Druyan: It’s magic without lies, which is the name of the episode, and that’s the wonder of it, really, to convey the wonder… I mean, I’m so proud of the fact that the first season of Cosmos, aired in 1980, and if you did a census of how many people who do science, who teach science, who study science were first attracted to science by Cosmos, it would be I think a significant fraction of the working scientists today. That’s the thrill of it…is really…is to expose, especially, most especially, those people who haven’t been given their fair share of revelation of…from science, and to engage them so that we can get a few inches closer to actually having a democratic society where this…these treasures are more widely distributed.

Press: What do you think? What would Carl have made on current state of science education and also the challenges of the media landscape with all these, all this noise and-

Druyan: Yeah. Well, even though I know I never…I don’t believe I’ll ever see Carl again, I can’t help but have this kind of mental conversation with him at times… just because I think, if I had to tell him what the current state of affairs are in the United States, and the ways in which those…those dangers such as climate change, which he was sounding the alarm on, going back to the 1950s and in the first season of cosmos, we did it then. That was 1980, so it’s 40 years later, and I think it would be so discouraging and daunting to tell him where we are now.

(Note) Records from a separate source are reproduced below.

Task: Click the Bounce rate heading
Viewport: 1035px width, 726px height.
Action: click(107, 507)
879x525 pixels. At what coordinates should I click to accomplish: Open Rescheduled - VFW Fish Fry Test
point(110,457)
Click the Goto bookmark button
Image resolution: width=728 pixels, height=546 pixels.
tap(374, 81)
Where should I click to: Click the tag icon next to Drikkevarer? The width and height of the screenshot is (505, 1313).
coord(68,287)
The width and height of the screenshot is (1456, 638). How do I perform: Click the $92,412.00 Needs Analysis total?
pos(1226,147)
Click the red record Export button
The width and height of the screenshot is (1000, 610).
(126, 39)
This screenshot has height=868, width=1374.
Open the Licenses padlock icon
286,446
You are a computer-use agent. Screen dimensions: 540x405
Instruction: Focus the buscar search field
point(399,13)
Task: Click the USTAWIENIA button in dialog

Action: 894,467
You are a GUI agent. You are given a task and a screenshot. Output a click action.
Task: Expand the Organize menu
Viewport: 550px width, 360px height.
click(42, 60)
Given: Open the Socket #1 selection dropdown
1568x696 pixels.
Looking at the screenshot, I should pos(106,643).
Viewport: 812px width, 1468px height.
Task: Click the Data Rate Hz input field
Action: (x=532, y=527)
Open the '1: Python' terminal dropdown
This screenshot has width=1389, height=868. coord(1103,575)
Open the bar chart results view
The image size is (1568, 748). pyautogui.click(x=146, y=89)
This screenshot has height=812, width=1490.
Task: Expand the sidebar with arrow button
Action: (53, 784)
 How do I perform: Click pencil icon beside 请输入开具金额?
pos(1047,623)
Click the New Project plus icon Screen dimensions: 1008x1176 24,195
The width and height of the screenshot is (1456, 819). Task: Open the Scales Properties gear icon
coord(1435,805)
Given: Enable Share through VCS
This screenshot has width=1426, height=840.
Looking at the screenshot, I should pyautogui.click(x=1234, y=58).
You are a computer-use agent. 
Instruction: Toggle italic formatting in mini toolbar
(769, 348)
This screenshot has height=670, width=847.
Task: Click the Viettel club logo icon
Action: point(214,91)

But I know…I don’t know what Carl would say because I would ever speak for him. He was beyond brilliant, poetic learner-

Press: What about the internet? Isn’t the ability to access scientific information probably the easiest? It’s just-

Druyan: Oh, absolutely.

Braga: Not all of it’s correct.

Druyan: No.

Press: That was always true, that all of, but…

Druyan: But no, I think he would be delighted, and I am…and that’s what gives me one of the things…that gives me so much hope for the future is the accessibility of information. We would…we’d have to look it up. We don’t have to go to the library. We’d look it up in the encyclopedia Britannica, you know, we, we prided ourselves with our children that we wouldn’t…if they asked a question we didn’t know the answer to. We would follow it to the ends of the earth to be able to answer that question as that kind of ethos of our family, and I know he would be thrilled with-

Press: That’s why Google has a billion dollar valuation.

Druyan: Yeah.

Press: But is there not also a problem with that…that everything is available, but in short little snippets? And is one of the challenges that you also have to face to put this into a…long form where you do explain some contexts?

Druyan: Yes. Well, a couple of thoughts on that. One is, go to JSTOR and look more deeply. There are all these things that you can do so yes, the initial tranche of information can be superficial, but you have the means to go as deep as you want. And second of all, I’m really proud to say that I wrote a companion book to this series for those who do want to go deeper because I know it was possible for some of the heroes of the series and some of the great stories of the series that you can only…you only have so much time in a television hour to go into it. In the book, it was possible for me to tell more of the amazing things that we discovered.

Press: I’m looking forward to that. And when’s it out?

Druyan: February 25th!

Press: Is there any interest in going out and somehow being involved more in our education system?

Druyan: This is something I would love to develop maybe has to wait until season four, but I would like to develop that more deeply. One of the things that’s very gratifying about Cosmos is from the first season onward, it’s been assigned in classrooms. One of the astonishing things is that very often the first season, which is 40 years old, 40 years of the most eventful years in the history of science, is still assigned because it holds up.

Yes, I dream of a bureau of science exciters that could travel to every classroom in…globally, but especially to those places that are underserved to attract and engage all those great minds that we squander because of our selfishness, our short-term thinking. I don’t know why, but that would be the greatest thing.